━━━ Dataset records
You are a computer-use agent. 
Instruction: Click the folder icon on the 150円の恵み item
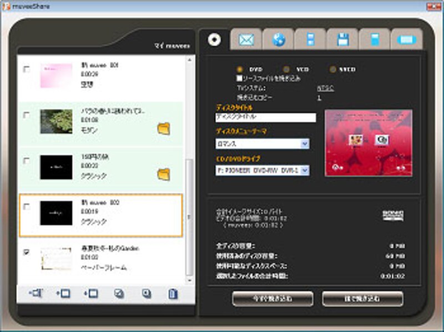(x=164, y=175)
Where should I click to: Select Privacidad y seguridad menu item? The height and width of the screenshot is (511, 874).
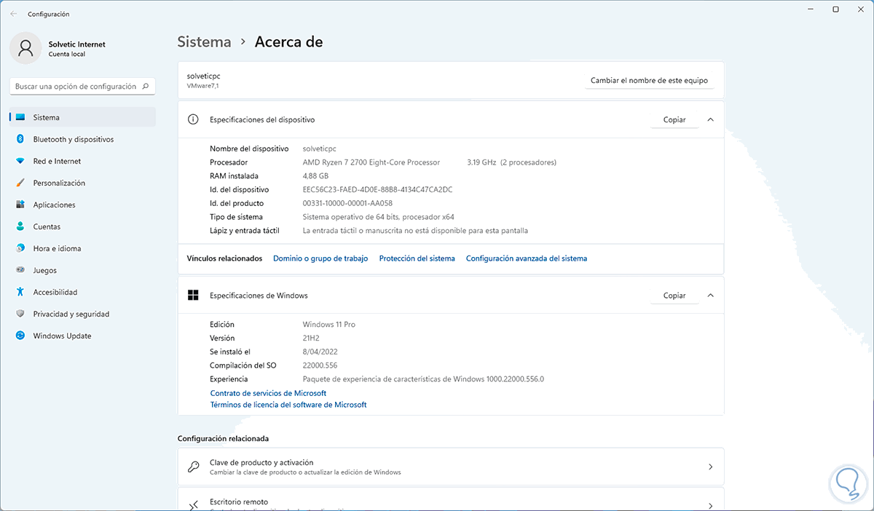(71, 314)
━━━━━━
▶ What to work on:
Leave out the pictures and retype the rest of the entries exactly.

▶ Finished task:
You are a computer-use agent. 
Instruction: Click the folder icon on the 150円の恵み item
(x=164, y=175)
Where should I click to: Select Privacidad y seguridad menu item? The height and width of the screenshot is (511, 874).
(71, 314)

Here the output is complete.